--- Records for the exercise ---
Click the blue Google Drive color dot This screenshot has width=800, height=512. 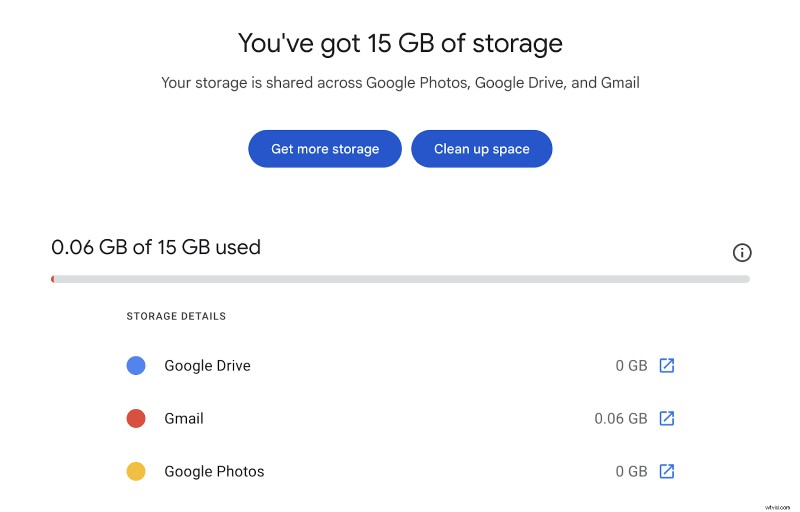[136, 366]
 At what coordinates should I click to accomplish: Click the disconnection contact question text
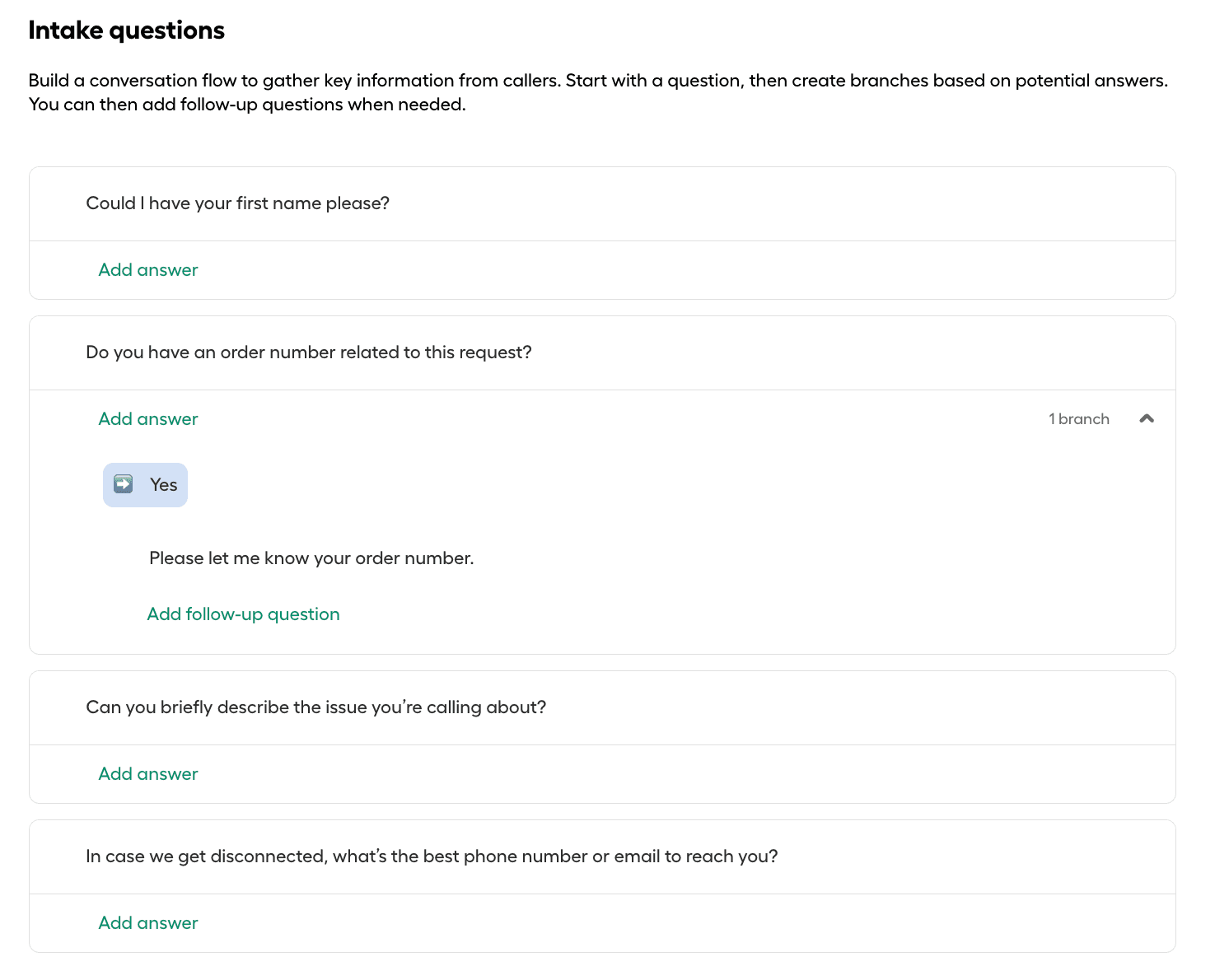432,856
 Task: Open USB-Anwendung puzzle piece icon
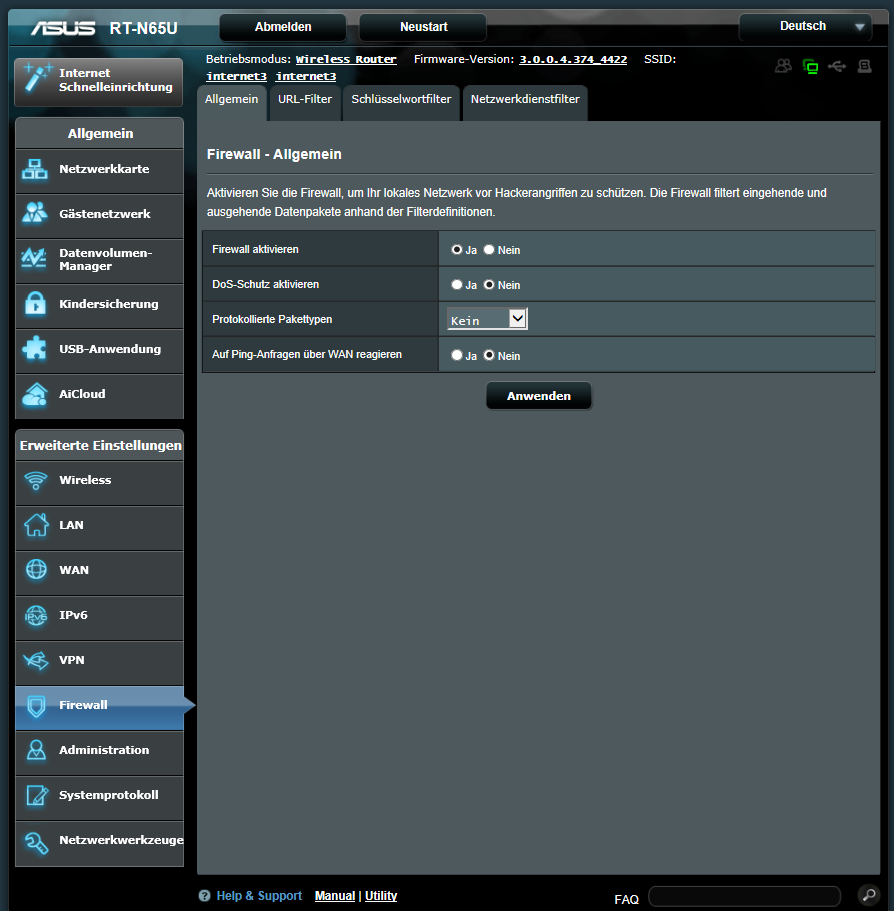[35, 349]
---
--- Records for the exercise ---
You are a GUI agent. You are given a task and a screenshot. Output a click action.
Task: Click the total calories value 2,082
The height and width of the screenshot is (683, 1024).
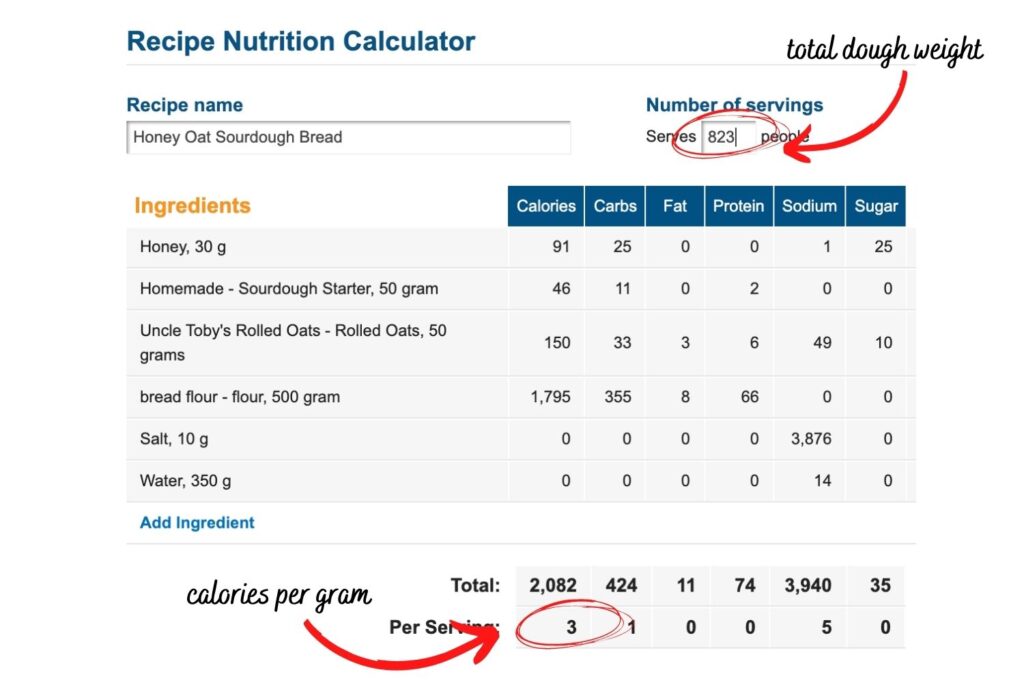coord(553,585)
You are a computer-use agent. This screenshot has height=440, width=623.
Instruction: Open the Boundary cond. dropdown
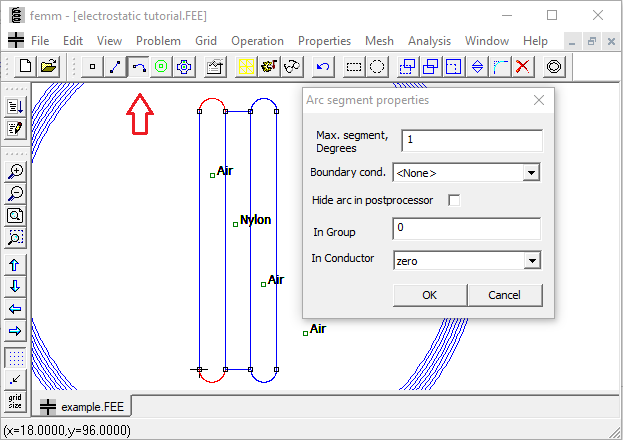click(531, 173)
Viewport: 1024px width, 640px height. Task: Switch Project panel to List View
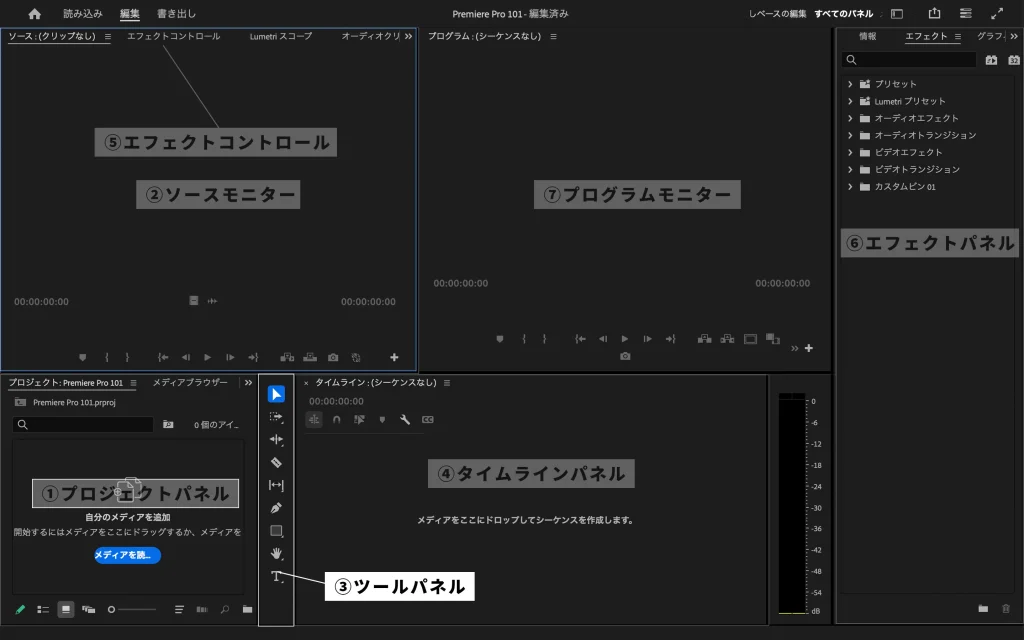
---
§ Aim of the task:
Print everything from the line with "The height and" down to the line with "Viewport: 1024px width, 640px" in the entries above, both lines included and nothing more, without the pictures.

§ Result of this exercise:
The height and width of the screenshot is (683, 1024).
coord(553,585)
You are a computer-use agent. This screenshot has height=440, width=623.
Instruction: Open the Boundary cond. dropdown
click(531, 173)
Viewport: 1024px width, 640px height. Task: Switch Project panel to List View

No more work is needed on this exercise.